WSE protects PC12 cells from oxidative damage at the higher range of test concentrations (100 µg/ml, 200 µg/ml) with the effect being highest at the 100 µg/ml concentration (Figure 3-1). This led us to speculate whether WSE possessed constituents that could act as free-radical scavengers and/or act on components of the anti-oxidant defense system. A thorough literature review on the anti-oxidative effects of WS revealed that its constituents possess free-radical scavenging activity and could modulate the expression of endogenous anti-oxidant enzymes like glutathione peroxidase, catalase, and superoxide dismutase (Bhattacharya, Ghosal et al. 2001, Alam, Hossain et al. 2011). We sought to explore the anti-oxidant potential of WSE by testing its effects on another important anti-oxidant enzyme—HO1. We chose HO1 as one of our molecular targets not only due to its multifaceted actions in addition to the anti-oxidative effects (Section

1.5.1.1), but also because it is a well-validated target in ischemic stroke (Nimura,

Weinstein et al. 1996). In fact, HO1 null mice show significantly higher infarct volumes and neurological deficits when compared to their wild type counterparts (Shah, Nada et al. 2011). In our immunoblotting studies in PC12 cells, we used the same pre-treatment regimen used for the cell viability assay. We tested the best working concentration of

WSE (100 µg/ml) and found that WSE induced the expression of HO1 both in isolation

79 as well as in the presence of H2O2, as compared to cells exposed to H2O2 alone, which showed relatively lower expression levels (Figure 3-2). The cells that received no treatment showed little to no HO1 expression, which is consistent with the stress- inducible nature of the enzyme. One might reason that the increase in HO1 expression in cells treated with WSE alone could mean that WSE acts as a stressor itself. We believe that WSE has a preconditioning effect which, by itself acting as a mild stressor triggers the physiological stress-response system, thus fortifying the body’s defense for a future insult (ischemic stroke, in our case). The fact that WS significantly improved cell viability at the same concentration it causes HO1 upregulation suggests that it has no cytotoxicity at that concentration. Although, there was a lack of statistical significance to our findings in this experiment, it gave an indication of the HO1 modulating propensity of the extract, subject to further verification in vivo.

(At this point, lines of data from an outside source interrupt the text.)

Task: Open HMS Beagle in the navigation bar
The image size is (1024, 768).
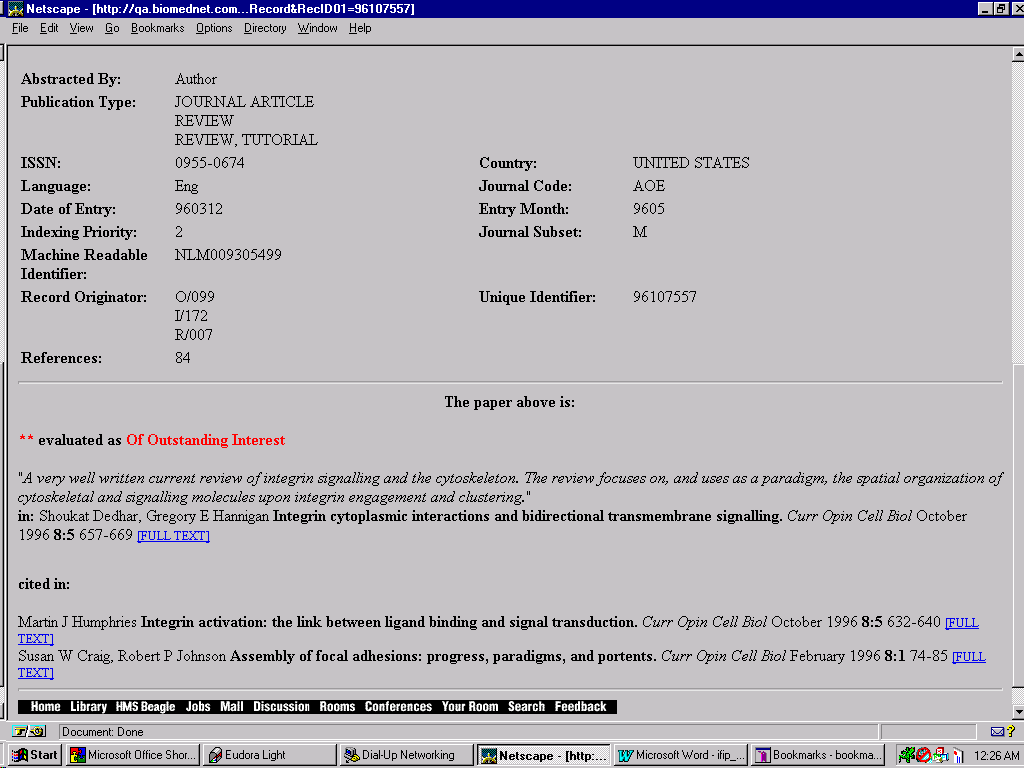Action: (145, 707)
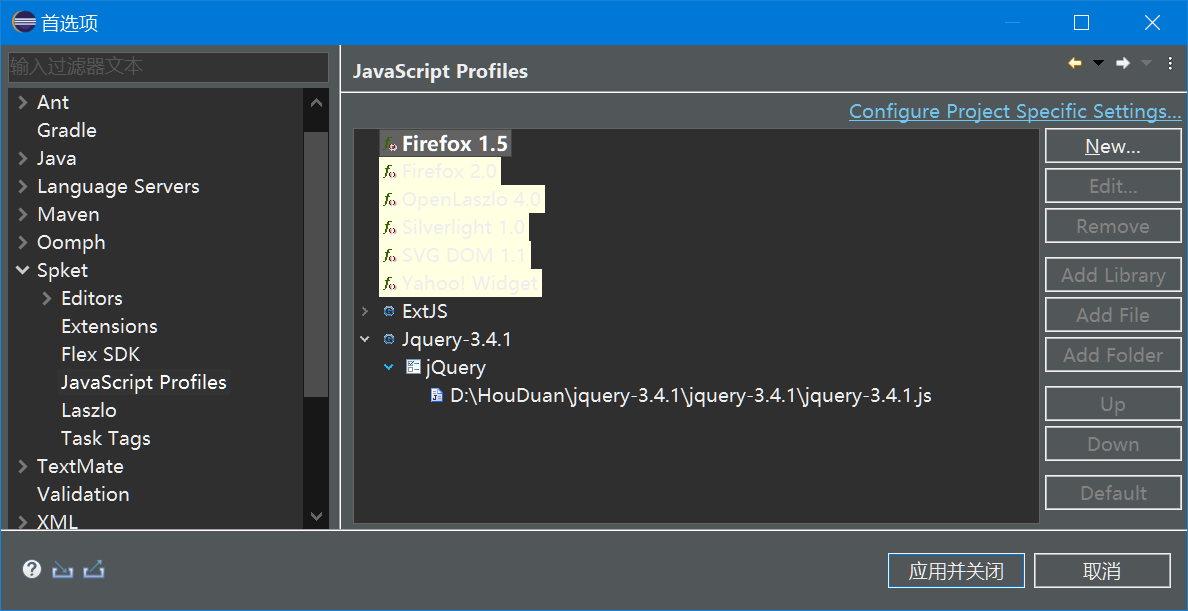This screenshot has height=611, width=1188.
Task: Click the import preferences icon at bottom left
Action: (x=62, y=569)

We based our in vivo studies on the pMCAO model due to the following reasons: It has inherently low mortality rate and produces reproducible infarcts restricted to the cortical region (Bacigaluppi, Comi et al. 2010), without damaging deeper structures—both desirable aspects in a pre-clinical animal model. Also recently, based on the abysmal performance of drug candidates in clinical trials, the conventional view that tMCAO is necessarily the clinical relevant model has been debunked (Hossmann 2012). In fact, pMCAO constitutes a much more rigorous model with compounds showing activity in this model more likely to be successful at the clinical level (Richard Green, Odergren et al. 2003). We chose the dose of the extract based on studies conducted on its effects in animal models of other neurodegenerative disorders like Parkinson’s and Huntington’s

80 disease (Kulkarni and Dhir 2008, Kumar and Kumar 2009). Appropriate dose adjustments were made according to the surface area when converting rat doses to those for mice (Freireich, Gehan et al. 1966). We conducted a pilot study using the 100 mg/kg dose of WSE, but found no significant results (unpublished data); hence, we increased the dose to 200 mg/kg. Since multicomponent herbal supplements are likely to be taken orally, we chose the oral route of administration for WSE. We found that both pre- and post-treatment with WSE caused a significant reduction in the infarct volume (between

30-35% reduction as compared to the vehicle group). Since infarct volume measurement is the prime histological parameter for pre-clinical stroke studies, our results suggest that

WSE is a viable candidate for stroke therapy. The infarct volume measurements took into consideration any overestimation resulting from brain swelling (Section 2.11), thereby minimizing artifacts in the results obtained.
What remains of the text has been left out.